## Your instructions:
For the string "computer", search the entries below and copy every line where it appears.

## Data for processing:
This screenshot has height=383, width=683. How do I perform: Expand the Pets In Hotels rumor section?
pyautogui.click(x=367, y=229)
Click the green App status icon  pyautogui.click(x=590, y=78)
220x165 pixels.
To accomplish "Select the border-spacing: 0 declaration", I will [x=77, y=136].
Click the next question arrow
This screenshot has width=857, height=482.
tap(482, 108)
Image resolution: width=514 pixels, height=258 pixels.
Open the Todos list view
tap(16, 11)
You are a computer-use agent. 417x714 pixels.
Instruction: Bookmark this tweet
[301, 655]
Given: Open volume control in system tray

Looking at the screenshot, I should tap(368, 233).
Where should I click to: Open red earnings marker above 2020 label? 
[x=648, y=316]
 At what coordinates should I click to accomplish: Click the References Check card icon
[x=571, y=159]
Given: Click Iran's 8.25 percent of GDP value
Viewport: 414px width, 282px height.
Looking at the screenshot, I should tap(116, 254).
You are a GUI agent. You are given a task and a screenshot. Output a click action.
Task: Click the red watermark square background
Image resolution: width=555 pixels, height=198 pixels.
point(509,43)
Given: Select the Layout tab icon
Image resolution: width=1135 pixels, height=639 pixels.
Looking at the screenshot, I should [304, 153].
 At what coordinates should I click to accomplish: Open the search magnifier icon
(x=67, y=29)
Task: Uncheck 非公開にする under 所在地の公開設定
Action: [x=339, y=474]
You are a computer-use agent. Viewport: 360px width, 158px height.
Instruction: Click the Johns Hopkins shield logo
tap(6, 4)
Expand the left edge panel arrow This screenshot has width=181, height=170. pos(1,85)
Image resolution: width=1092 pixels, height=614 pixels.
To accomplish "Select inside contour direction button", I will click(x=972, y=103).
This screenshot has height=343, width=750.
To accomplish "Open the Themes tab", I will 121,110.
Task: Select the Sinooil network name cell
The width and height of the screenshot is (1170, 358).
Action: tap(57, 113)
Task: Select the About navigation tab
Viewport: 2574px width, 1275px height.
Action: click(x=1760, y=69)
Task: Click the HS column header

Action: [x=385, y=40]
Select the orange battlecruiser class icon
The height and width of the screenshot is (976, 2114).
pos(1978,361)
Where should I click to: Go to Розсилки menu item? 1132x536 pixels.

## Result for this task:
You are a computer-use agent. 417x714 pixels.
You are a computer-use agent. Viewport: 360px width, 158px height.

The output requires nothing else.